[DOCUMENT TEXT]:
/---

We are taught that history is a march of progress. But sometimes, progress masks a silent war—a war not fought on battlefields, but on the very bodies of human beings. For centuries, a systemic campaign has targeted one of the most fundamental aspects of female well-being: her capacity for pleasure. This wasn’t an accident; it was a blueprint for control.

The epicenter of this war? A small, powerful organ dedicated solely to pleasure: the clitoris.

To understand why this matters, we must first shatter a pervasive myth: the myth of the vaginal orgasm. For decades, this was presented as the “mature” and “correct” experience, while the clitoris was dismissed as immature or incidental. Science has now definitively proven this to be a lie. The vast majority of women require direct or indirect clitoral stimulation to reach orgasm. The clitoris, with its 8,000 nerve endings (double that of the penis), exists for one purpose and one purpose only: pleasure.

So why was this truth suppressed? The answer lies in a coordinated strategy of control, perfected during the Victorian era.

The Victorian Blueprint: Medicine, Morality, and Misinformation

1. The Medicalized Seizure of Your Body

In the 19th century, a woman’s body was not her own; it was a subject for the (predominantly male) medical profession. The diagnosis of “hysteria” (from the Greek hystera, for womb) was a catch-all for any symptom a man couldn’t understand—anxiety, melancholy, desire. The “cure”?

A physician would manually induce a “hysterical paroxysm”—an orgasm—in his patient. This practice, which lasted for decades, is a stark historical record of violation disguised as treatment. The control was not merely taken; it was institutionalized. The vibrator was later invented not for liberation, but as a labor-saving device for doctors performing this procedure. Your pleasure was literally their workload.

2. The Morality Weapon: Linking Your Desire to Sin

The Victorian mantra of “cleanliness is next to godliness” was weaponized against the female spirit. A woman’s natural desire was framed not as a biological fact, but as a moral failing. It was equated with dirtiness, sin, and a lack of virtue.

The clitoris, as the undeniable epicenter of non-reproductive pleasure, became the primary target for this moral erasure. To feel, to want, to explore was to be unclean. This created a powerful internal police force, where generations of women were taught to fear and suppress their own bodies. Denying this part of themselves was framed as the path to being a “good” woman.

\---

[INFORMATION]:
/---

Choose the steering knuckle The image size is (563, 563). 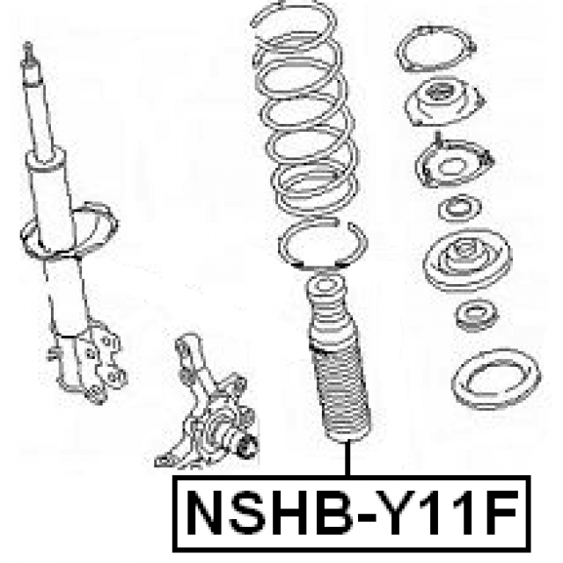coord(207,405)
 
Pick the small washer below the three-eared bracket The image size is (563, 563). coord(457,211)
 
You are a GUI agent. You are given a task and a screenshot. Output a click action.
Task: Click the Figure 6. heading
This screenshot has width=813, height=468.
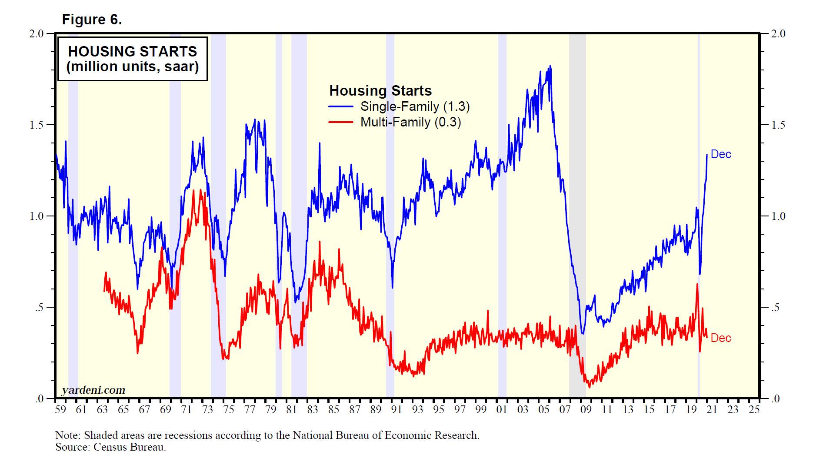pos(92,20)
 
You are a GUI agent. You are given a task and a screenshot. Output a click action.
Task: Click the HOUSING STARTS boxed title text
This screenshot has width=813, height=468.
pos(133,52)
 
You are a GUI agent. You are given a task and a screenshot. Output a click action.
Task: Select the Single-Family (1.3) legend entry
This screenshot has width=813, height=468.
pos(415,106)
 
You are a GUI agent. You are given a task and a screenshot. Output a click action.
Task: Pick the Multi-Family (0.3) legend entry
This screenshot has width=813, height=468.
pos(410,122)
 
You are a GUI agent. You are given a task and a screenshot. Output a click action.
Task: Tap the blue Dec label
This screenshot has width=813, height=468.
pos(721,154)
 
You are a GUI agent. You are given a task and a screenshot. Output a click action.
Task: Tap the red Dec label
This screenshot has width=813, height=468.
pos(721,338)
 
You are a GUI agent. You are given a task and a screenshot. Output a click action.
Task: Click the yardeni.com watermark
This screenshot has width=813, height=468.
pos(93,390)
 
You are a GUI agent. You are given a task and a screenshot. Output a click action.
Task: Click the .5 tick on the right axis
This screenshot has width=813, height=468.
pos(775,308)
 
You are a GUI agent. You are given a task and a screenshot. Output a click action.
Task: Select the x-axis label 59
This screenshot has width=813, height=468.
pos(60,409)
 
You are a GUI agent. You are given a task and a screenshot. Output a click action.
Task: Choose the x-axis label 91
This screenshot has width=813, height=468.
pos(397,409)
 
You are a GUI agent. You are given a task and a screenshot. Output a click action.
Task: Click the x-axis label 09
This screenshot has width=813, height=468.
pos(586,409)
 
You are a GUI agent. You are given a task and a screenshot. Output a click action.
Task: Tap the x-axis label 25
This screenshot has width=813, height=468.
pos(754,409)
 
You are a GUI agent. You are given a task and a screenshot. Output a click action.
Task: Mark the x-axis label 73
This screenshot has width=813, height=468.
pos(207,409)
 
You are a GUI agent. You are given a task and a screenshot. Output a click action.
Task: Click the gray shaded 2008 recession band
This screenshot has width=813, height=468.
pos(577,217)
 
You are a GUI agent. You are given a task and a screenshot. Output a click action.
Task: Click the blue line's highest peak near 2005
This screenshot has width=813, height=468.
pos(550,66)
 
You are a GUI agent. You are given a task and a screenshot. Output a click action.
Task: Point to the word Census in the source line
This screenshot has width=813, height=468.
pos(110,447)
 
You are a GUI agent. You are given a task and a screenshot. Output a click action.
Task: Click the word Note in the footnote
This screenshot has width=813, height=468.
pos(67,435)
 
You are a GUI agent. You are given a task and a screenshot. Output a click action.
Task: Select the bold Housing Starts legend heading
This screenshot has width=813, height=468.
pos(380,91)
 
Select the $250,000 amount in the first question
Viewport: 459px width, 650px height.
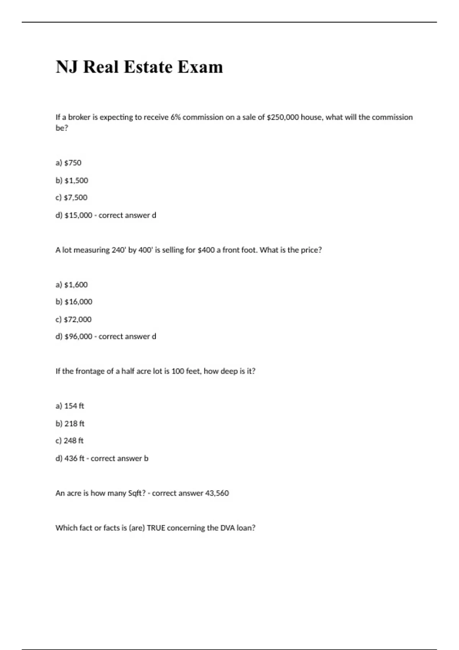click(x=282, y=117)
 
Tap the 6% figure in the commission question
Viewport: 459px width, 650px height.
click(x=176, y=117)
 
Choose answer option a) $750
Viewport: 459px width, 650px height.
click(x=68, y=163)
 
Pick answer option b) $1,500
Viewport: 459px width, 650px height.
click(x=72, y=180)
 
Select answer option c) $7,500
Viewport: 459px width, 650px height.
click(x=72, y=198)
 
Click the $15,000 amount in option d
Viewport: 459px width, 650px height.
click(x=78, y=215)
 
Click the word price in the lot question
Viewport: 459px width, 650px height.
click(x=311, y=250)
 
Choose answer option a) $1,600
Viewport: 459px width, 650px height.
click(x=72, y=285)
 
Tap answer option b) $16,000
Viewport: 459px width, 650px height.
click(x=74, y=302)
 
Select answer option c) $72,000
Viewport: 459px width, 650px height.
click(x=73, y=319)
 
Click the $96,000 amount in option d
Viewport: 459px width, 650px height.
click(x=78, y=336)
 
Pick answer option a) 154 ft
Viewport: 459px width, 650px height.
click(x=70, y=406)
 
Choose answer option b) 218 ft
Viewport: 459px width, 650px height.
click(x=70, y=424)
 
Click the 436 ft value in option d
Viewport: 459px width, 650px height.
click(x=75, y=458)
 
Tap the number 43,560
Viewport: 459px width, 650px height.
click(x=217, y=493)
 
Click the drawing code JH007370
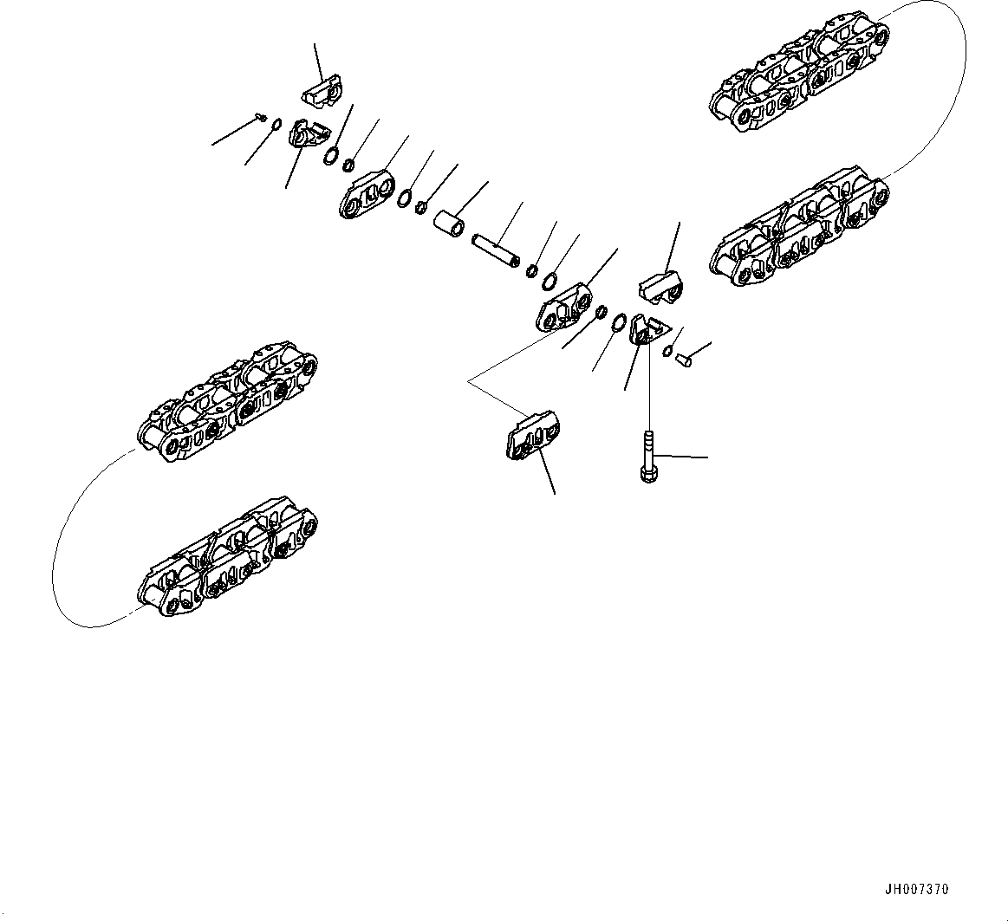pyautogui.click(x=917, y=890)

\---
/---

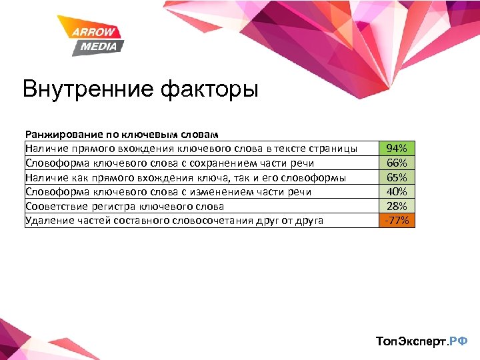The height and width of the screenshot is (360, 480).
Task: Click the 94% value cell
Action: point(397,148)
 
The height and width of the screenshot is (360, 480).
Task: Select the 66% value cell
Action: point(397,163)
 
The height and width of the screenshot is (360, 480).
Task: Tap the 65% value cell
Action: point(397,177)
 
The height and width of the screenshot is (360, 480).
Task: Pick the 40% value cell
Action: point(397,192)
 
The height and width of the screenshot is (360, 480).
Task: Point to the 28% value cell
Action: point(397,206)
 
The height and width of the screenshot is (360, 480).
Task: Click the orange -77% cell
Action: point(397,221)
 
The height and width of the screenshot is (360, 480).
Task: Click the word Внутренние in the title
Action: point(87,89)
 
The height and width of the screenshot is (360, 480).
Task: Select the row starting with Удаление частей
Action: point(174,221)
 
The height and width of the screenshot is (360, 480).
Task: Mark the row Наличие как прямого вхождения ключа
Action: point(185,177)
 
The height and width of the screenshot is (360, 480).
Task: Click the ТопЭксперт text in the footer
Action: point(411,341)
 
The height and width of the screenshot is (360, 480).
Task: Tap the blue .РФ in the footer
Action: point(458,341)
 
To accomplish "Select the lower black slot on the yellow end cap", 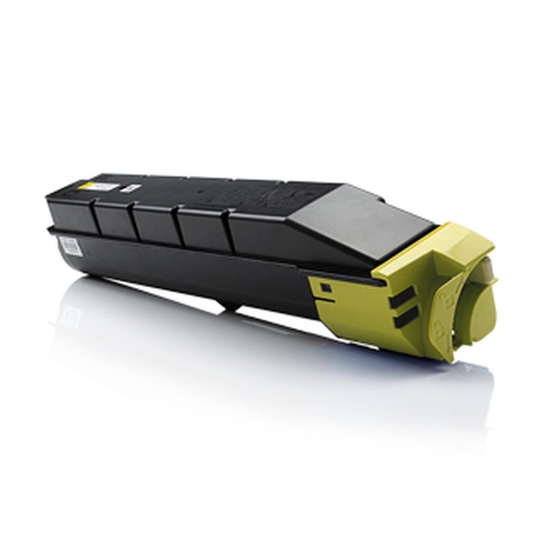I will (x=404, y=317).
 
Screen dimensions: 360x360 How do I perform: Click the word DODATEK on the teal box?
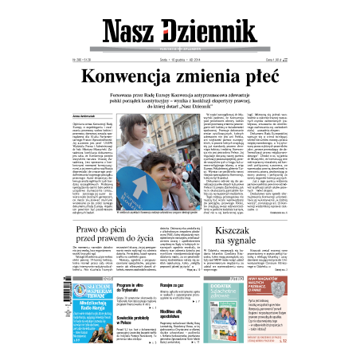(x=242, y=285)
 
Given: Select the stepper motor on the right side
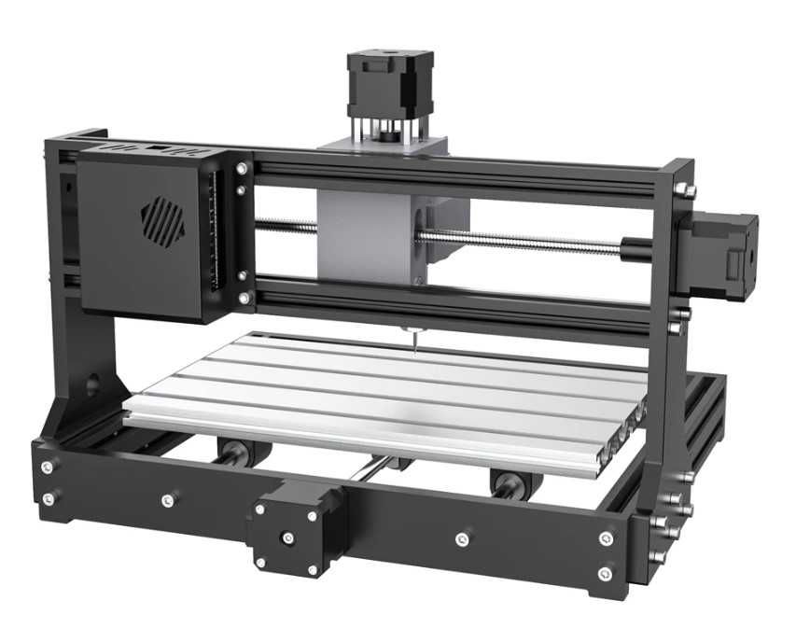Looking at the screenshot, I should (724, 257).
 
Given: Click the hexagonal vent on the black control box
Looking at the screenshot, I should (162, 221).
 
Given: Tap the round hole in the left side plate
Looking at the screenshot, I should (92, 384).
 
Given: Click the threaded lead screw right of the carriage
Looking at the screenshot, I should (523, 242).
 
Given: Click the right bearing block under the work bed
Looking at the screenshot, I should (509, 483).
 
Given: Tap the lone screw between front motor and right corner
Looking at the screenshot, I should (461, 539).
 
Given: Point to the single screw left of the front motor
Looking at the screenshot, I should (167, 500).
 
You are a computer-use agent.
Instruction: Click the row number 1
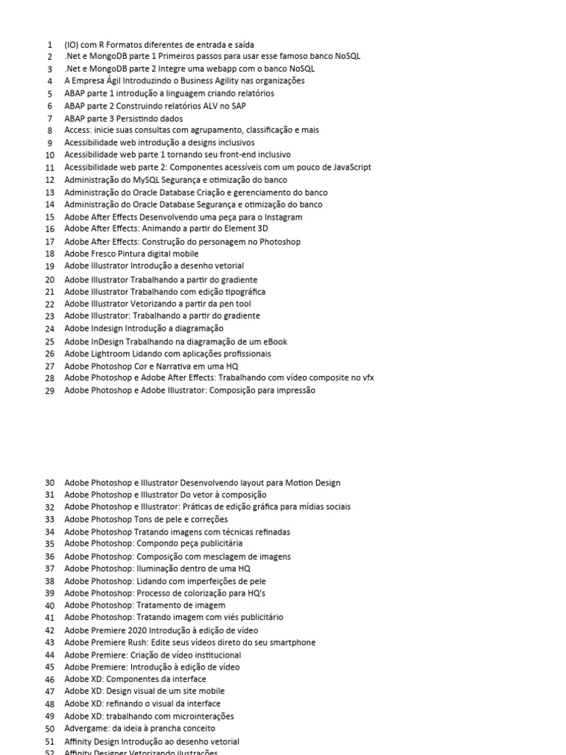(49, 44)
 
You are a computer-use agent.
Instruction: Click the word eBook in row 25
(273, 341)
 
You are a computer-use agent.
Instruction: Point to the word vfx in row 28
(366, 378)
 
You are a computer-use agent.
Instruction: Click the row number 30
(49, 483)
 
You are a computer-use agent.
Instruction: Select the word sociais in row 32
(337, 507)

\---

[WORK TASK A]:
Can you update the stretch of the essay on female pleasure from "The epicenter of" through "purpose only: pleasure.", replacing "pervasive" with "widespread"?
[WORK TASK B]:
According to the essay on female pleasure, how many nerve endings does the clitoris have?
[WORK TASK C]:
Would you resume the essay on female pleasure after its last sentence and keep writing?
The data has no connection to the essay on female pleasure.

[TASK OUTPUT A]:
The epicenter of this war? A small, powerful organ dedicated solely to pleasure: the clitoris.

To understand why this matters, we must first shatter a widespread myth: the myth of the vaginal orgasm. For decades, this was presented as the “mature” and “correct” experience, while the clitoris was dismissed as immature or incidental. Science has now definitively proven this to be a lie. The vast majority of women require direct or indirect clitoral stimulation to reach orgasm. The clitoris, with its 8,000 nerve endings (double that of the penis), exists for one purpose and one purpose only: pleasure.

[TASK OUTPUT B]:
8,000 nerve endings, double that of the penis.

[TASK OUTPUT C]:
3. The Stolen Health Benefits: The Harm They Caused

This denial was more than a social or moral crime; it was a systemic act of harm to women’s health. We now have the science to prove what was intuitively known:

· Physical Health: Orgasm releases oxytocin and endorphins, the body’s natural painkillers. It can reduce stress, alleviate headaches and menstrual cramps, boost the immune system, and improve cardiovascular health.

· Mental and Emotional Health: The neurochemical cascade from orgasm is a powerful antidote to anxiety, depression, and stress. It promotes restful sleep, improves mood, and fosters a profound sense of well-being, connection, and self-esteem.

To systematically deny women this biological function was to actively impair their physical and mental sovereignty. It was a strategy designed to create a less healthy, less vibrant, and more controllable population.

Reclaiming Your Sovereign Body

This history is not a relic. Its echoes are in the shame some still feel, in the silence that surrounds female pleasure, and in the partners who remain uneducated about the female body.

Understanding this blueprint is the first step toward dismantling it.

Your body is not a problem to be managed by external authorities. Your capacity for pleasure is not a sin. It is a fundamental, health-giving, life-affirming part of your biological design. It is a core component of your sovereign operating system.

The clitoris is not a footnote. It is a testament to the fact that your pleasure was built into your blueprint. To reclaim it is to reclaim your health, your autonomy, and your power. It is to spit in the eye of a system that sought to control you by convincing you that your own nature was the enemy.

The truth has always been there, waiting to be remembered.